Introduction


  • Understanding your data is key.
  • Data is typically partitioned into training and test sets.
  • Setting random states helps to promote reproducibility.

Decision trees


  • Decision trees are intuitive models that can be used for prediction and regression.
  • Gini impurity is a measure of “impurity”. The higher the value, the bigger the mix of classes.
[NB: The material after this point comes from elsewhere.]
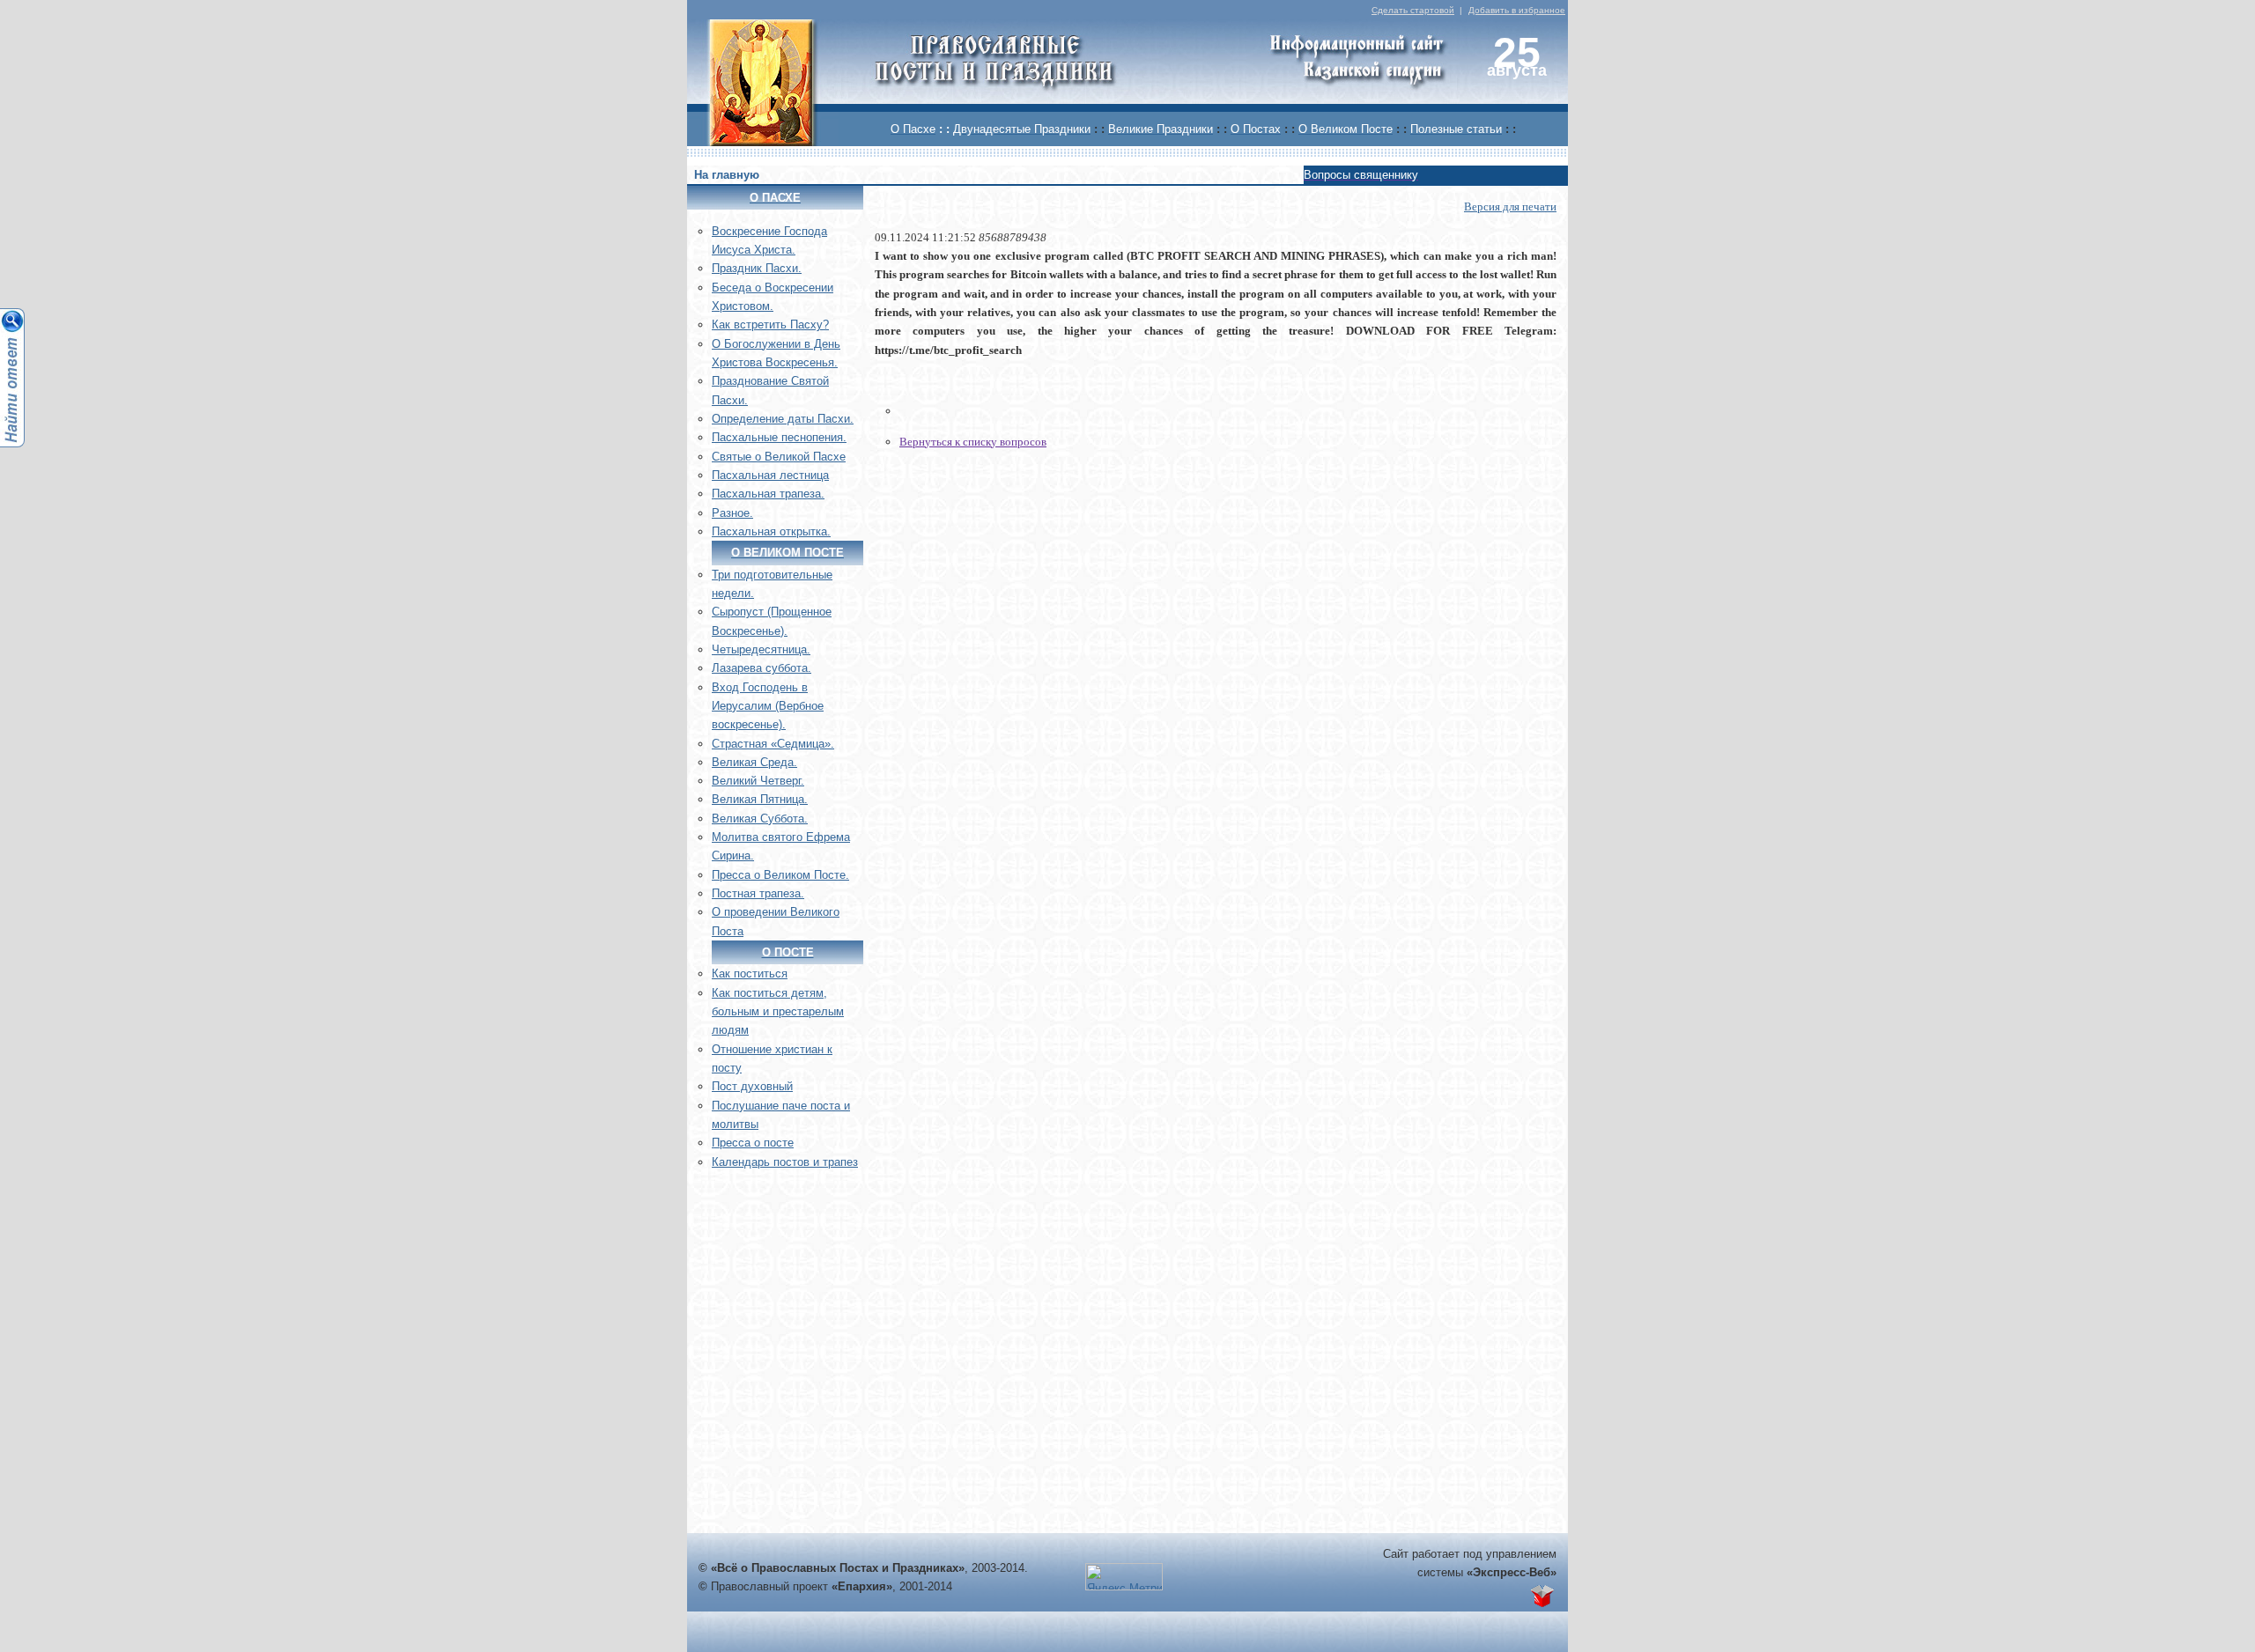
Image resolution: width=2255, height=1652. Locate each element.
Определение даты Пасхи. (783, 418)
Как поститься (749, 973)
A 50/50 split of two classes would result in an index of 0.5.
  • Greedy algorithms take the optimal decision at a single point, without considering the larger problem as a whole.

Variance


  • Overfitting is a problem that occurs when our algorithm is too closely aligned to our training data.
  • Models that are overfitted may not generalise well to “unseen” data.
  • Pruning is one approach for helping to prevent overfitting.
  • By combining many of instances of “high variance” classifiers, we can end up with a single classifier with low variance.

Boosting


  • An algorithm that performs somewhat poorly at a task - such as simple decision tree - is sometimes referred to as a “weak learner”.
  • With boosting, we create a combination of many weak learners to form a single “strong” learner.

Bagging


  • “Bagging” is short name for bootstrap aggregation.
  • Bootstrapping is a data resampling technique.
  • Bagging is another method for combining multiple weak learners to create a strong learner.

Random forest


  • With Random Forest models, we resample data and use subsets of features.
  • Random Forest are powerful predictive models.

Gradient boosting


  • As a “boosting” method, gradient boosting involves iteratively building trees, aiming to improve upon misclassifications of the previous tree.
  • Gradient boosting also borrows the concept of sub-sampling the variables (just like Random Forests), which can help to prevent overfitting.
  • The performance gains come at the cost of interpretability.

Performance


  • There is a large performance gap between different types of tree.
  • Boosted models typically perform strongly.